[Stored records]
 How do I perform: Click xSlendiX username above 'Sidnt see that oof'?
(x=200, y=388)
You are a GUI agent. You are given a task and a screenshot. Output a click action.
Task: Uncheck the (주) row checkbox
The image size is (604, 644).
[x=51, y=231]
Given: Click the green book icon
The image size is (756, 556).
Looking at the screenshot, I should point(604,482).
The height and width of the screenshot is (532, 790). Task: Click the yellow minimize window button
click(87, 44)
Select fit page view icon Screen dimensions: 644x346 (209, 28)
--
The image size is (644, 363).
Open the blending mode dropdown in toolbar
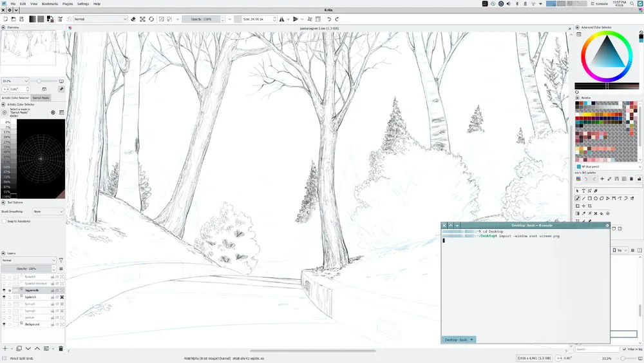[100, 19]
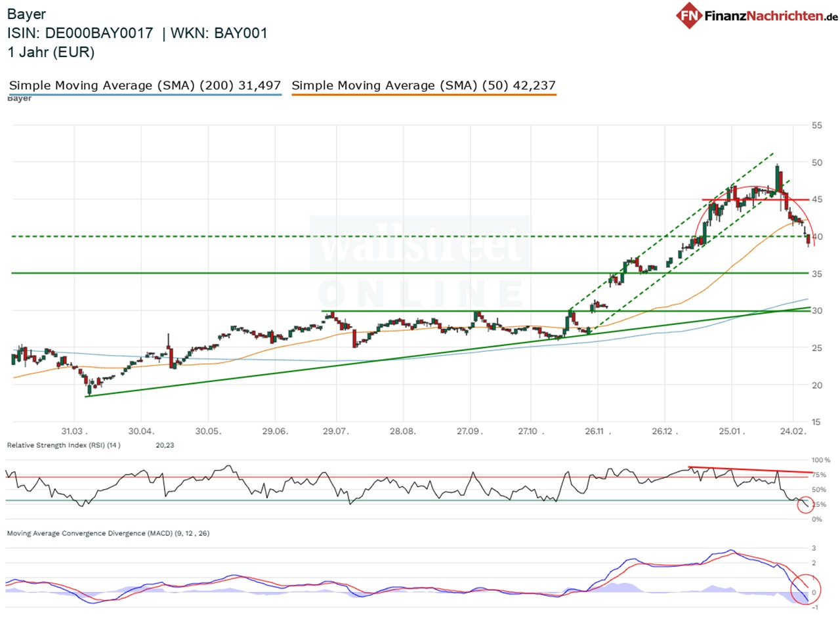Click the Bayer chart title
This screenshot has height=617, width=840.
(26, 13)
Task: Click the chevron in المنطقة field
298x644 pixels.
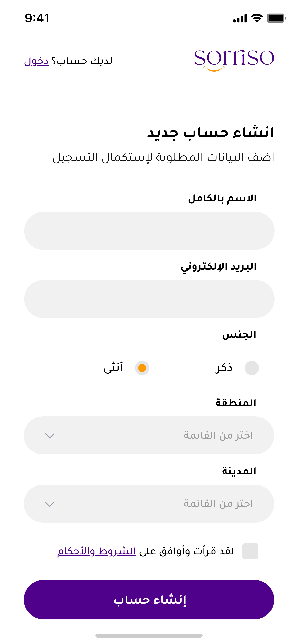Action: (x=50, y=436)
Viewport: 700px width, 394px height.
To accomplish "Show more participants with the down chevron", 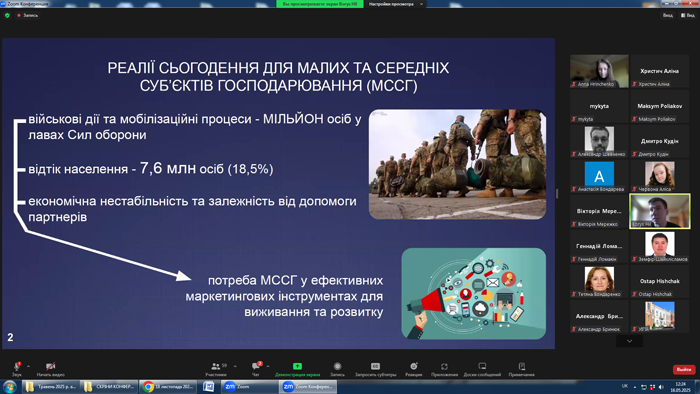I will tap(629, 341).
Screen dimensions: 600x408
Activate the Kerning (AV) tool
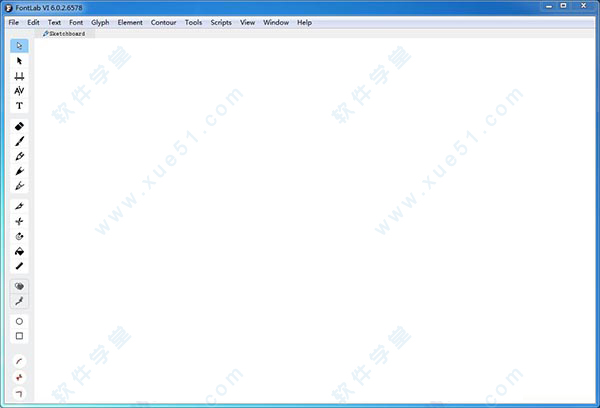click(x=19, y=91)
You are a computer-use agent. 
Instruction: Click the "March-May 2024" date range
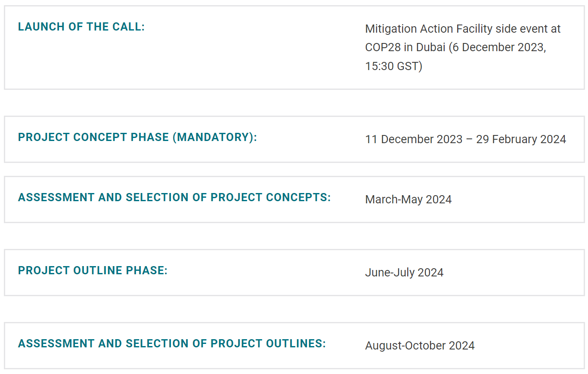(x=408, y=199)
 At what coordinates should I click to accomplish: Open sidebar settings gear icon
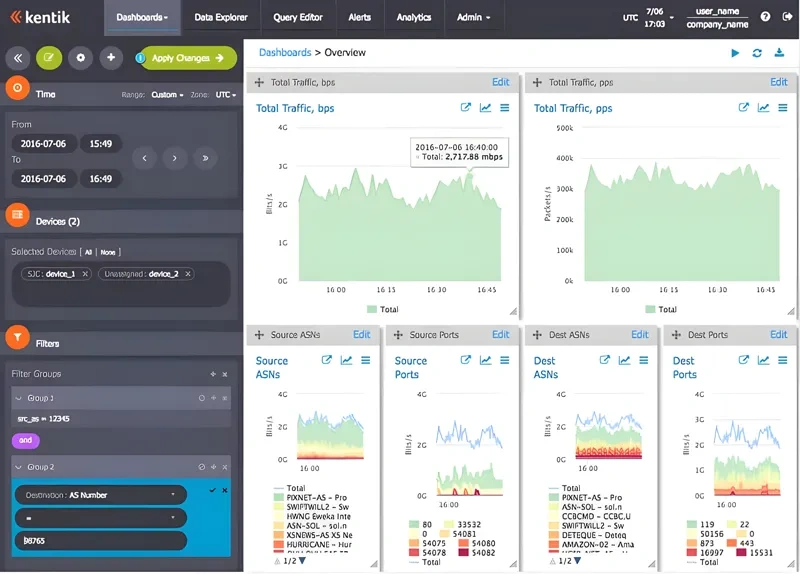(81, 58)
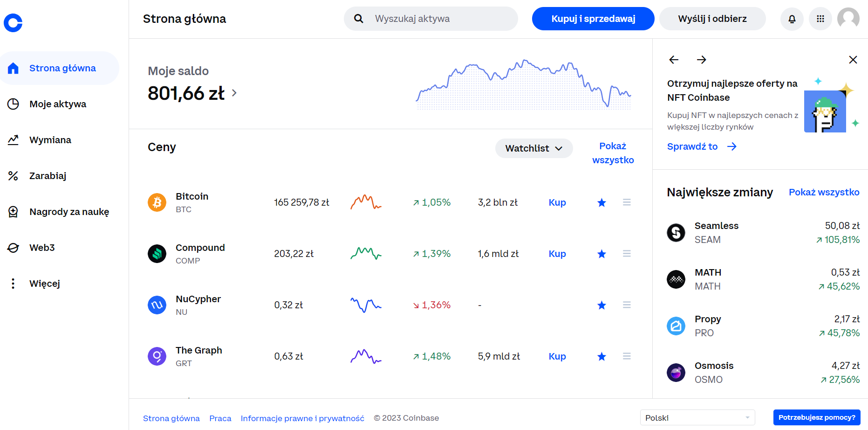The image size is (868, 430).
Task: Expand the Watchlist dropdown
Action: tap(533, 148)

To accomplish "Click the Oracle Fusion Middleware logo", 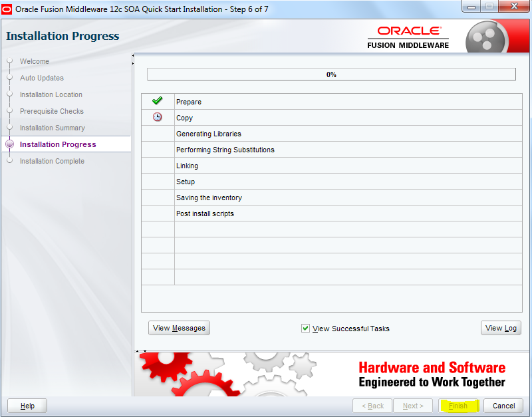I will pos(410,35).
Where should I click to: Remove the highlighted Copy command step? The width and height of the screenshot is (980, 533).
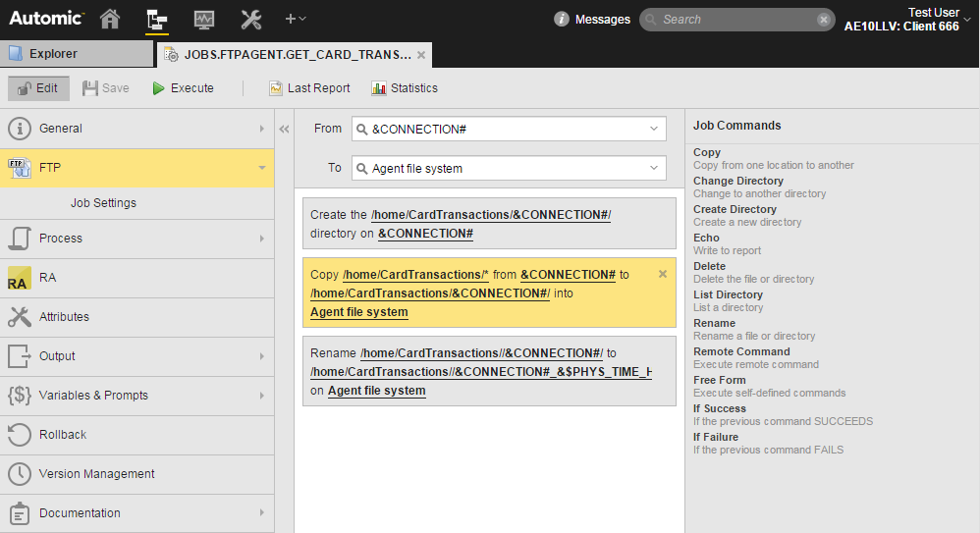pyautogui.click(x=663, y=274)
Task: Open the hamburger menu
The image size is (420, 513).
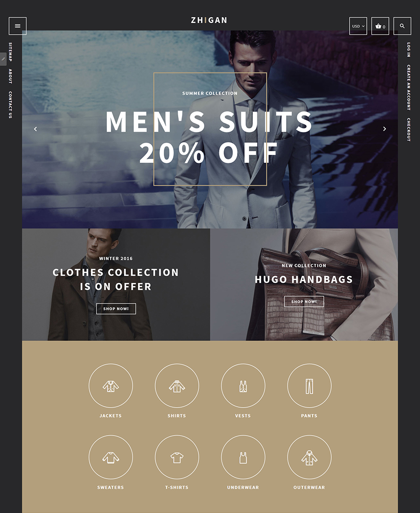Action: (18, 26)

_Task objective_
The total of lines in the data that contain "agent" is all you should give.

_Response for this exercise_
2